There are some ways to do queries across databases using external tools, or remote data sources, but there is no performance guarantee, so if your application relies on querying multiple databases, you should probably evaluate other options. Some of the other limitations include not being able to use common language runtime (CLR) assemblies, and only allows a database to serve as a replication subscriber (not a publisher). The other major functionality gap is that there is no SQL Server Agent for Azure SQL Database—if you need to run scheduled tasks, you can use Azure Automation, Logic Apps, or Elastic Jobs.

Azure SQL Database is the best fit for new application development, when your application tier is also in the cloud, and your data is newly created. With Azure SQL Database hyperscale, there is virtually no limit on the size of your database.  

Azure SQL Managed Instance

Azure SQL Database was introduced in 2017 and was designed to make it easier to migrate existing SQL Server applications to a platform as a service model. You can execute cross-database queries, the SQL Agent is available, and you can use CLR assemblies. Managed Instance is also inherently in a private network, and on dedicated hardware, which means it can take a lot longer to deploy than other Azure services. You can restore a backup of an existing database to the service, but you can not use the NORECOVERY option for log shipping. In order to perform a real-time migration you would need to use the data migration service provided by Azure.  For the most part the service is fully compatible in T-SQL surface area, but there are a handful of limitations. The other challenge is that you are limited to a max database size of 4 TB for Business Critical and 8 TB for General Purpose.

Azure Synapse Analytics (Formerly Azure SQL Data Warehouse)

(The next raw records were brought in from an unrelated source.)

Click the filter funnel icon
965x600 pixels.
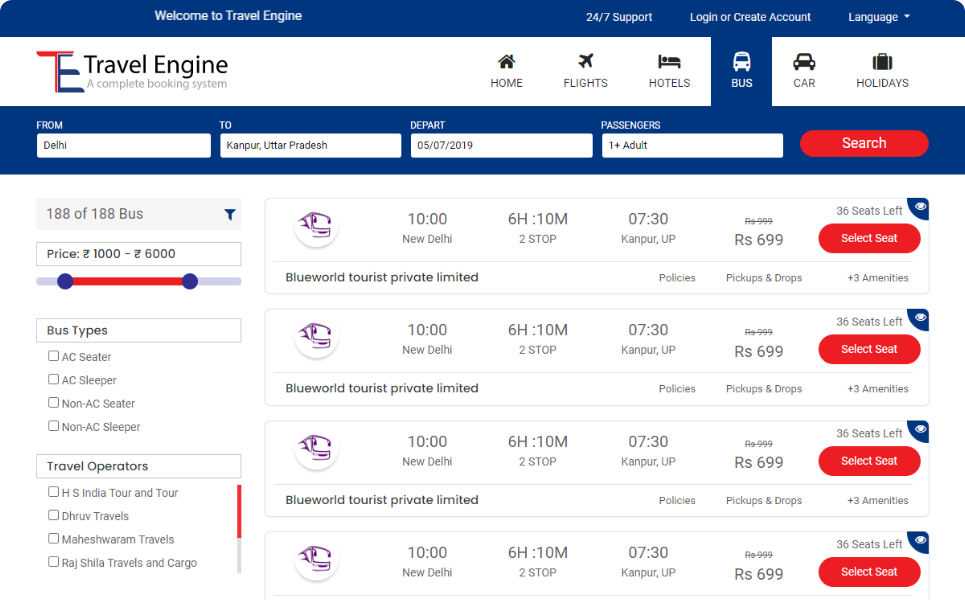[x=230, y=214]
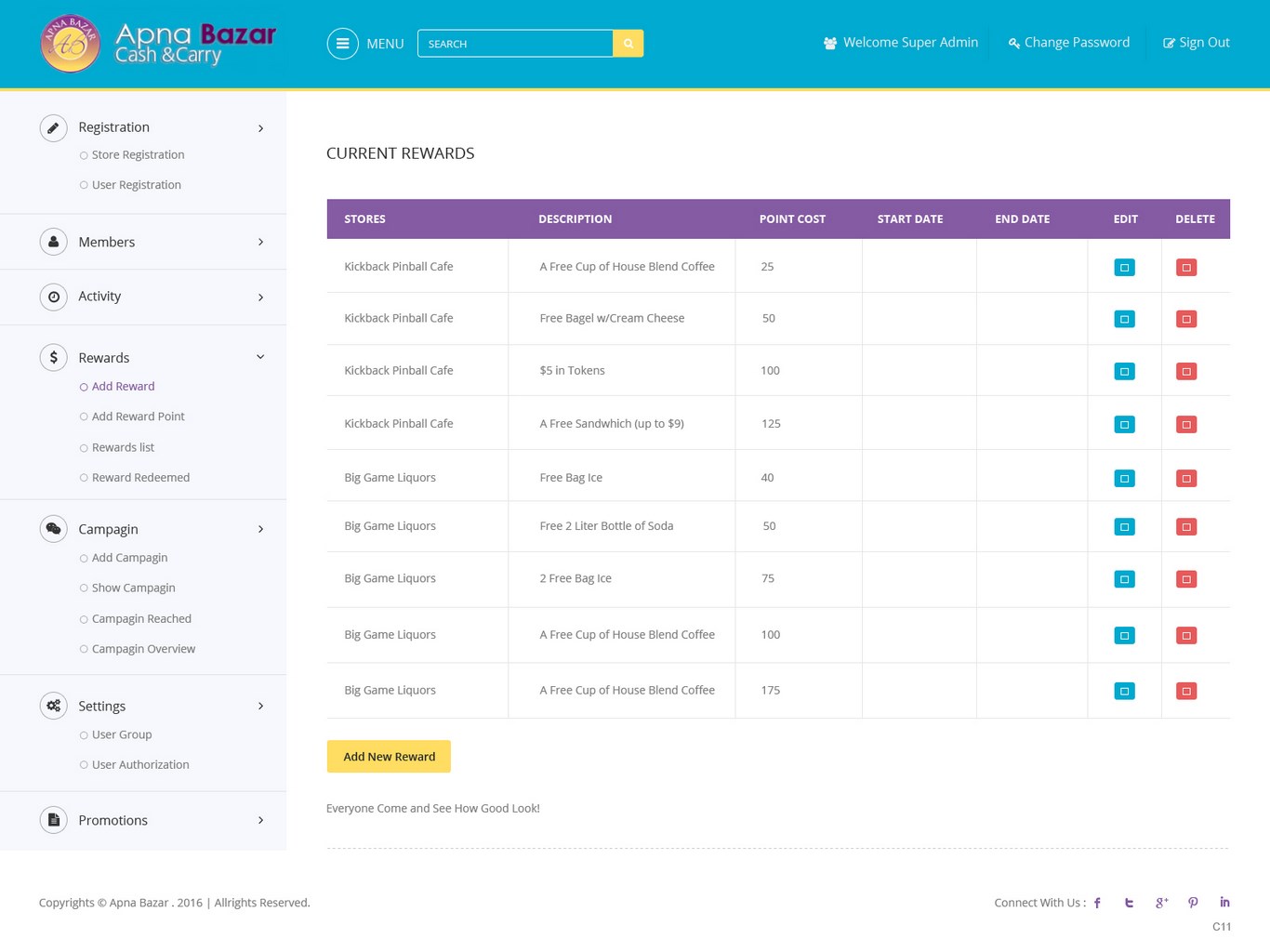
Task: Select the Store Registration sidebar option
Action: point(138,155)
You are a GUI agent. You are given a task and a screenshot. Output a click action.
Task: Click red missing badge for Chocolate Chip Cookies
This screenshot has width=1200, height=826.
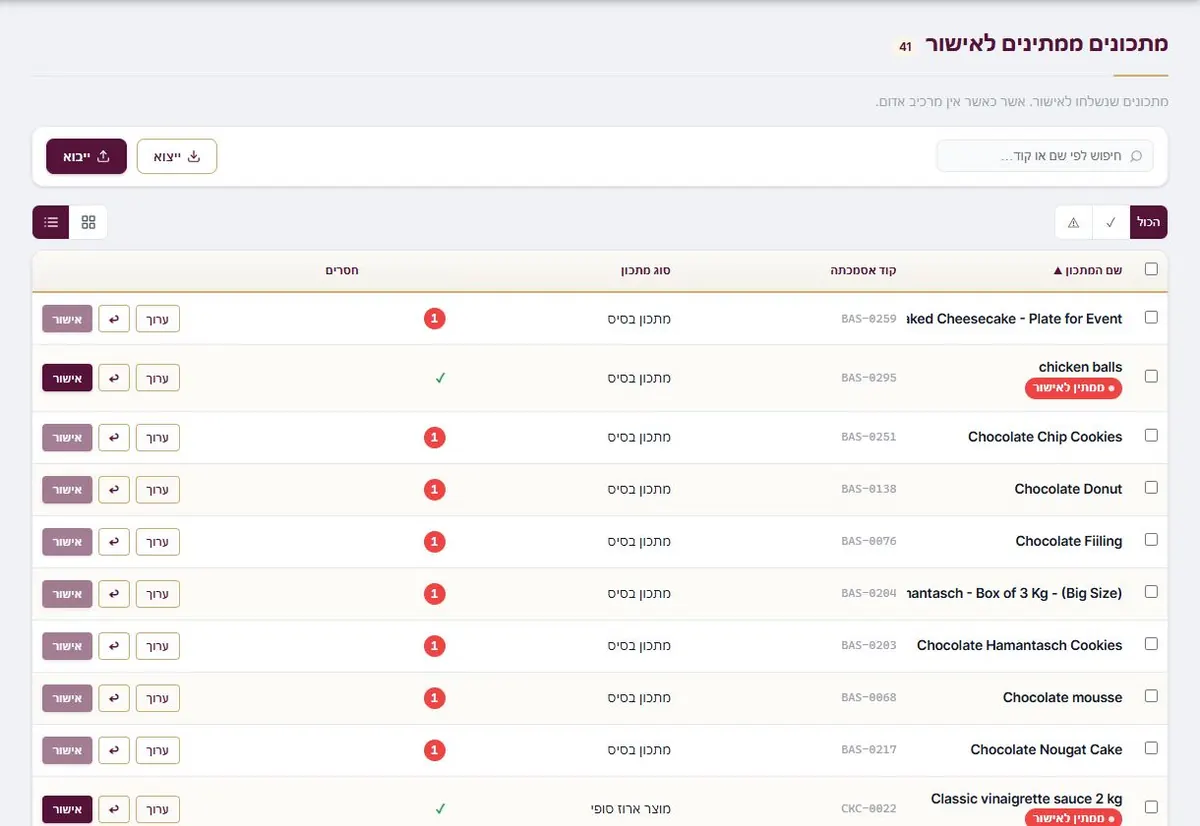point(434,437)
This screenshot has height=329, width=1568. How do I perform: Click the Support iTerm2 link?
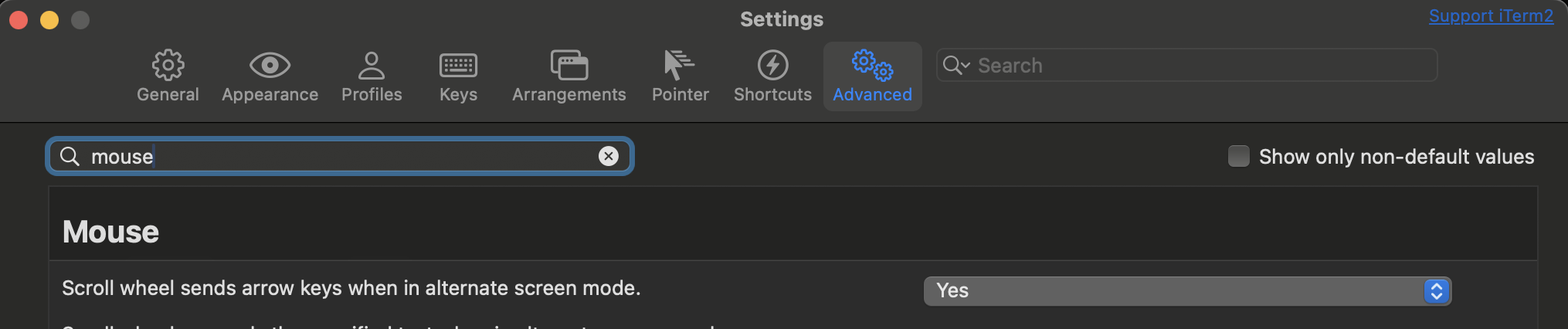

Due to space limitations, I’m not going to do a deep dive into Synapse Analytics, however I thought it was important to cover the target use case, as I’ve seen it widely misused. If you have a star schema (facts and dimensions) data warehouse that’s more than a couple of terabytes, then you have a good use case for Synapse Analytics. If you are also integrating that data with Spark Machine Learning, you have an even better case.  If your workload is a busy online transaction processing system, this is not the product for you.

Summary

Choosing a PaaS service isn’t a choice the DBA always gets to make, as sometimes the choice is driven by developers or architects. However, having the knowledge of the different platform offerings empowers you to provide guidance to your other teams before they potentially go down the wrong path, or spend too much on a service that might not meet your requirements. Understanding the nuances between offerings is a key skill for the modern DBA.